Chaque fois que vous passez de votre email à un document, puis à un message instantané, votre cerveau doit réinitialiser un ensemble complexe de règles et de contextes. Ce processus, appelé coût de commutation, est épuisant et réduit la bande passante cognitive disponible pour la tâche initiale.
Pourquoi ça arrive
Le cerveau est câblé pour la nouveauté. Chaque notification, chaque onglet ouvert, représente une petite dose de nouveauté et de récompense immédiate. Le système dopaminergique, le circuit de la récompense, est ainsi constamment stimulé par ces micro-pics de dopamine, nous incitant à la distraction.
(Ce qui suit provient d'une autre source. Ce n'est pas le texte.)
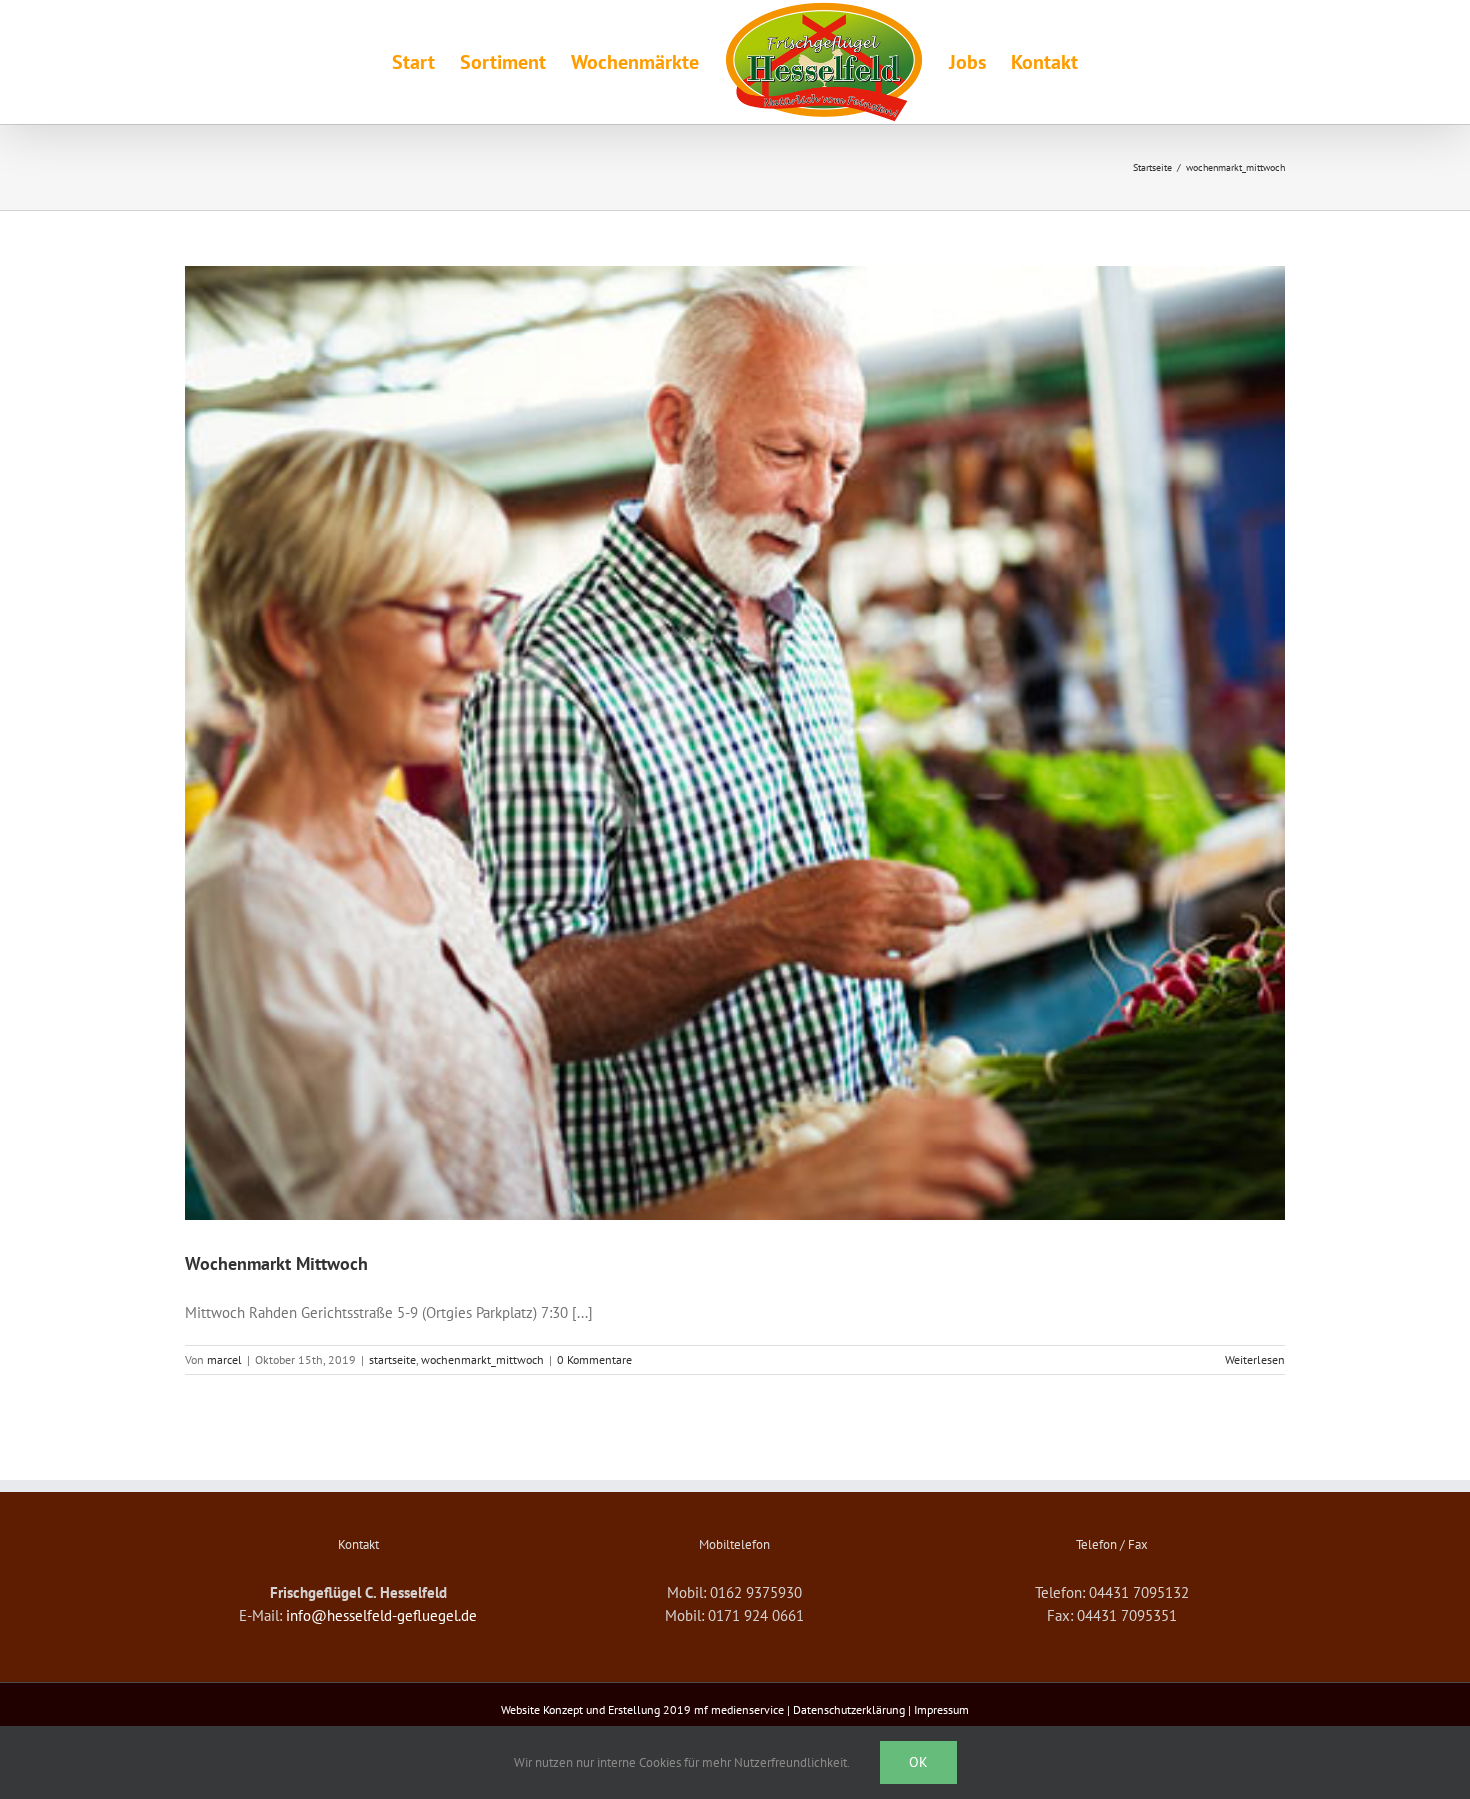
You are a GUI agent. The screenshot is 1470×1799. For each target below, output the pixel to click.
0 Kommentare (594, 1359)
À terme, cette dépendance au 'buzz' constant déséquilibre notre système de motivation. Nous devenons plus sensibles aux récompenses instantanées et moins capables de persévérer sur des tâches complexes qui exigent un effort soutenu sans gratification immédiate. C'est un mécanisme qui contribue à la procrastination et à l'anxiété de performance.
Ce qu'on peut faire
Adopter le 'Deep Work' (travail profond) signifie bloquer des plages horaires sans interruption pour une seule tâche. Il faut entraîner le CPF à tolérer l'ennui et la difficulté du focus prolongé. Commencez par des sessions courtes et croissantes (ex : 25 minutes de concentration totale).
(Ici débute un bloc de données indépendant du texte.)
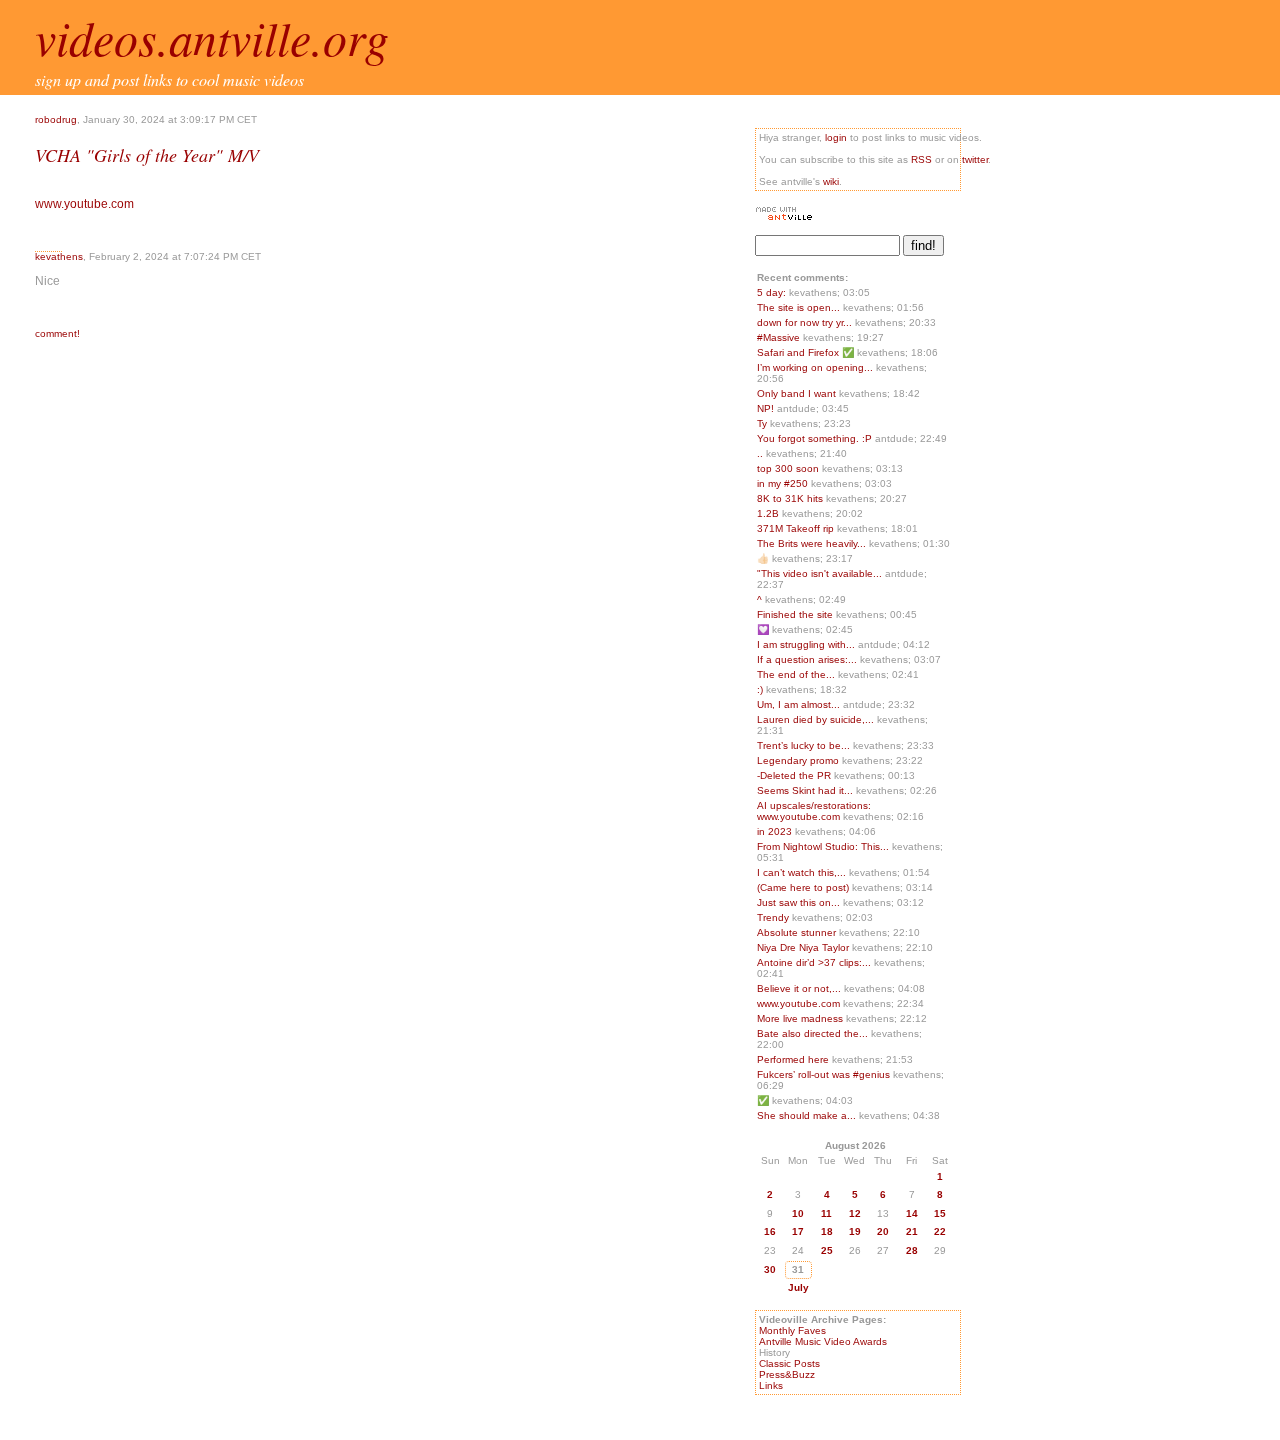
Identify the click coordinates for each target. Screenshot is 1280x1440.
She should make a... (806, 1115)
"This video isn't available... (819, 573)
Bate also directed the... (812, 1033)
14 (912, 1213)
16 (770, 1231)
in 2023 (776, 831)
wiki (831, 181)
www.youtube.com (84, 204)
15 (940, 1213)
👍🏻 (764, 558)
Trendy (774, 917)
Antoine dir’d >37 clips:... (814, 962)
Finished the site (796, 614)
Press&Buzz (787, 1374)
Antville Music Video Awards (823, 1341)
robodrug (56, 119)
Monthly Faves (792, 1330)
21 (912, 1231)
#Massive (780, 337)
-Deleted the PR (795, 775)
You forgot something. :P (816, 438)
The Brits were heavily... (811, 543)
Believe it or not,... (799, 988)
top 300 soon (789, 468)
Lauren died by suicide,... (815, 719)
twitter (975, 159)
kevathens (59, 256)
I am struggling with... (806, 644)
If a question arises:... (807, 659)
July (798, 1287)
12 (855, 1213)
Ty (763, 423)
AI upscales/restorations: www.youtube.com (814, 811)
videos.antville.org (212, 37)
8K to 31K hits (791, 498)
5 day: (773, 292)
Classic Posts (789, 1363)
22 (940, 1231)
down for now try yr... (804, 322)
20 (883, 1231)
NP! (767, 408)
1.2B (769, 513)
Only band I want (798, 393)
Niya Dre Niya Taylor (804, 947)
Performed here (794, 1059)
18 (827, 1231)
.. (761, 453)
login (836, 137)
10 (798, 1213)
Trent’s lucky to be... (803, 745)
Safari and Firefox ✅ (807, 352)
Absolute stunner (798, 932)
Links (771, 1385)
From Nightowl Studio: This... (823, 846)
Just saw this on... (798, 902)
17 (798, 1231)
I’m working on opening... (815, 367)
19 (855, 1231)
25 (827, 1250)
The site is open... (798, 307)
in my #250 (784, 483)
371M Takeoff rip (797, 528)
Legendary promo (799, 760)
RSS (921, 159)
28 (912, 1250)
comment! (57, 333)
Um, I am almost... (798, 704)
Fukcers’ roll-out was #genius (825, 1074)
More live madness (801, 1018)
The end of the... (796, 674)
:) (761, 689)
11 (826, 1213)
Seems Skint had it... (805, 790)
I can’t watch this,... (801, 872)
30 (770, 1269)
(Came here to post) (804, 887)
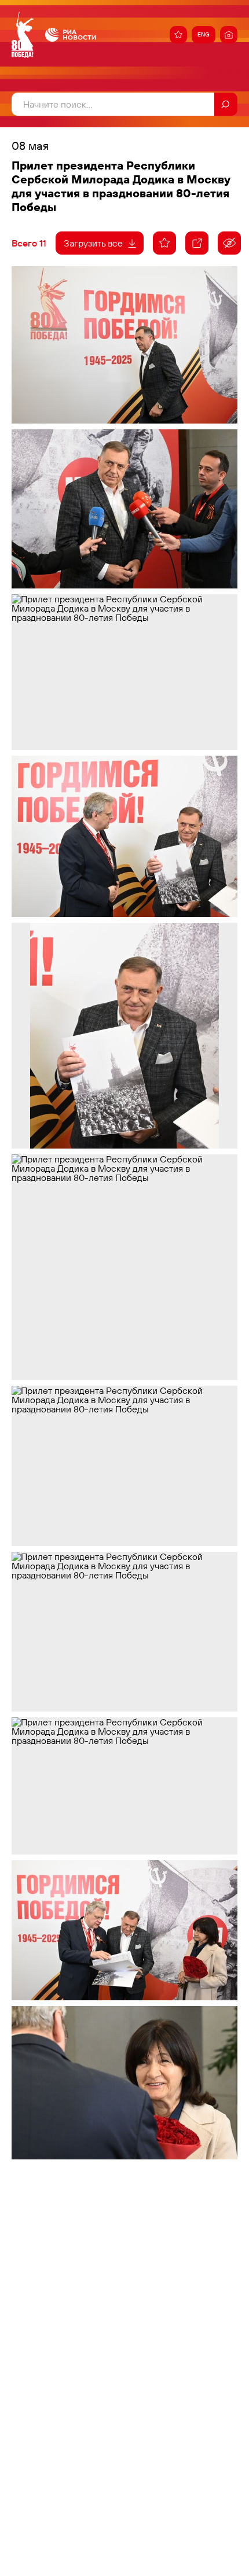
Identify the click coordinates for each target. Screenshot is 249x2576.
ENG (203, 34)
Pour récupérer, le cerveau a besoin de périodes de repos *actifs*. Plutôt que de passer votre pause sur les réseaux sociaux (ce qui est un autre type de switching), privilégiez des activités qui nécessitent une attention différente : marcher, méditer, ou faire une activité physique légère. Cela permet de 'vider' les réserves de dopamine de manière saine.